GIVEN INSTRUCTION: Write out every line of the records below again, requests included, but raise each number in the answer coordinates by 121. Leave the pictures out.

============================================================

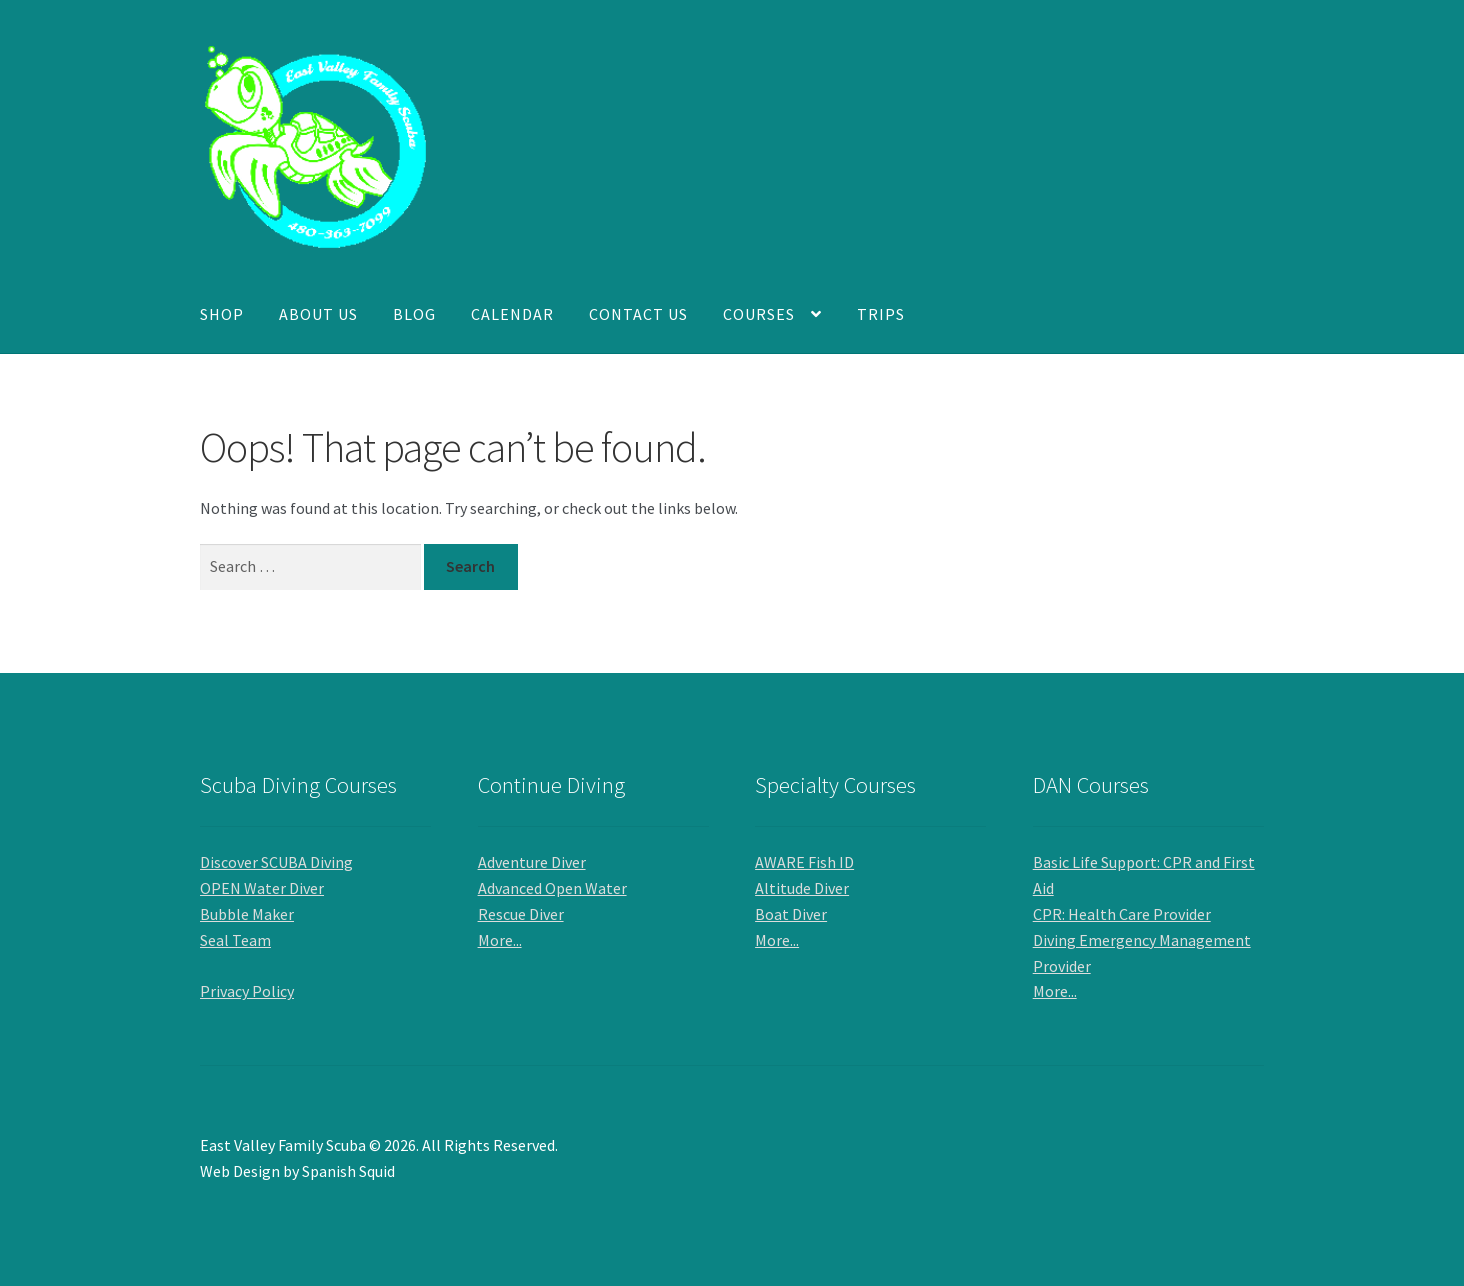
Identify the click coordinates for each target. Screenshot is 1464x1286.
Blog (414, 314)
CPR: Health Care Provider (1122, 914)
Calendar (512, 314)
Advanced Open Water (552, 888)
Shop (222, 314)
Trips (881, 314)
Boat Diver (791, 914)
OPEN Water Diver (262, 888)
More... (500, 940)
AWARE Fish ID (804, 862)
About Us (318, 314)
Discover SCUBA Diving (276, 862)
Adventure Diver (532, 862)
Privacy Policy (247, 991)
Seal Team (235, 940)
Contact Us (638, 314)
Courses (759, 314)
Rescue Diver (521, 914)
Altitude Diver (802, 888)
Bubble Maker (247, 914)
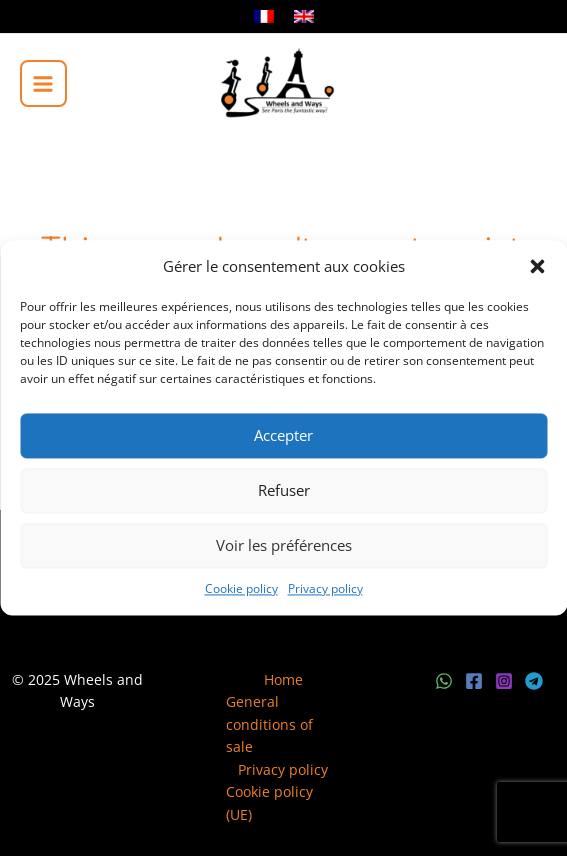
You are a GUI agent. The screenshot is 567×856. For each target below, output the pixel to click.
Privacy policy (325, 588)
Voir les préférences (284, 546)
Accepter (283, 436)
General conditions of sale (269, 724)
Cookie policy (241, 588)
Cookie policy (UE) (269, 803)
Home (283, 679)
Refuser (284, 491)
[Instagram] (504, 681)
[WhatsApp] (444, 681)
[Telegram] (534, 681)
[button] (537, 267)
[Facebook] (474, 681)
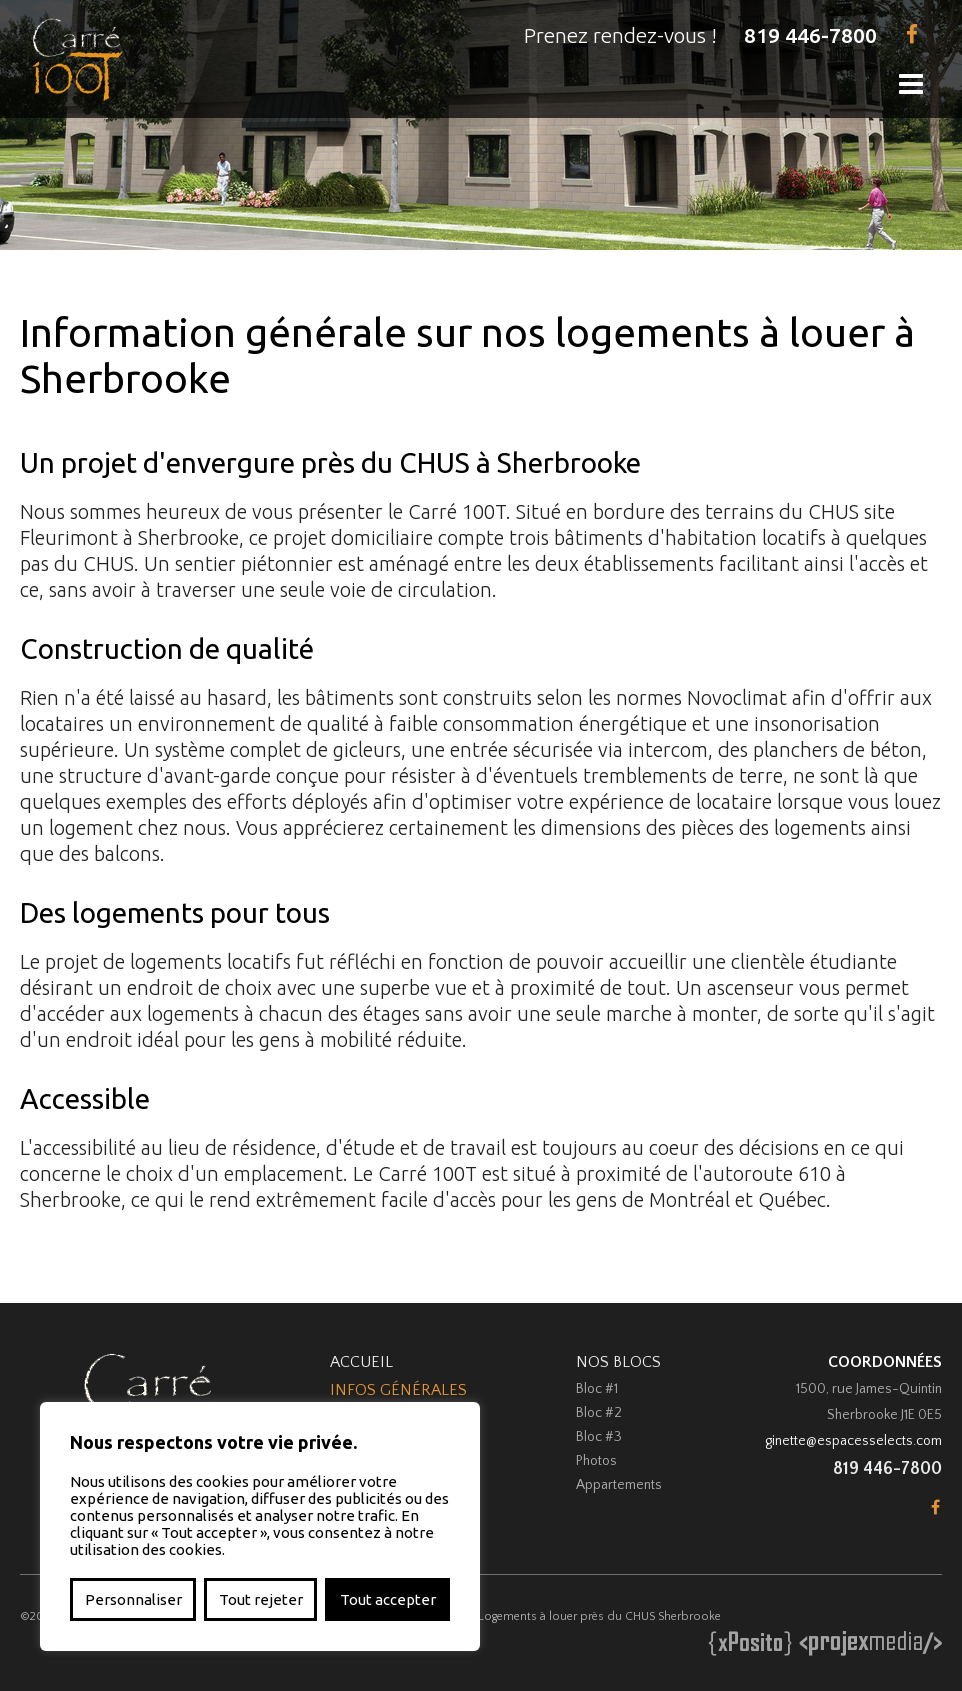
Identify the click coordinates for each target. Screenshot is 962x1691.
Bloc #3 (599, 1437)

============================================================

EXERCISE OUTPUT:
Identify the click coordinates for each target. Screenshot is 1464x1286.
Blog (535, 435)
CPR: Health Care Provider (1243, 1035)
Calendar (633, 435)
Advanced Open Water (673, 1009)
Shop (343, 435)
Trips (1002, 435)
Boat Diver (912, 1035)
OPEN Water Diver (383, 1009)
More... (621, 1061)
AWARE Fish ID (925, 983)
About Us (439, 435)
Discover SCUBA Diving (397, 983)
Adventure Diver (653, 983)
Privacy Policy (368, 1112)
Seal Team (356, 1061)
Contact Us (759, 435)
Courses (880, 435)
Rescue Diver (642, 1035)
Altitude Diver (923, 1009)
Bubble Maker (368, 1035)
You are a GUI agent. The screenshot is 567×856. For each target below, output the pixel to click.
Privacy policy (446, 709)
Voir les préférences (405, 667)
Accepter (404, 557)
General conditions of sale (390, 845)
Cookie policy (362, 709)
Cookie policy (UE) (390, 924)
Home (404, 800)
Refuser (405, 612)
[Instagram] (625, 802)
[WhatsApp] (565, 802)
[Telegram] (655, 802)
[button] (658, 388)
[Facebook] (595, 802)
Identify the click coordinates for each target. Screenshot is 962x1691.
Bloc #3 (720, 1558)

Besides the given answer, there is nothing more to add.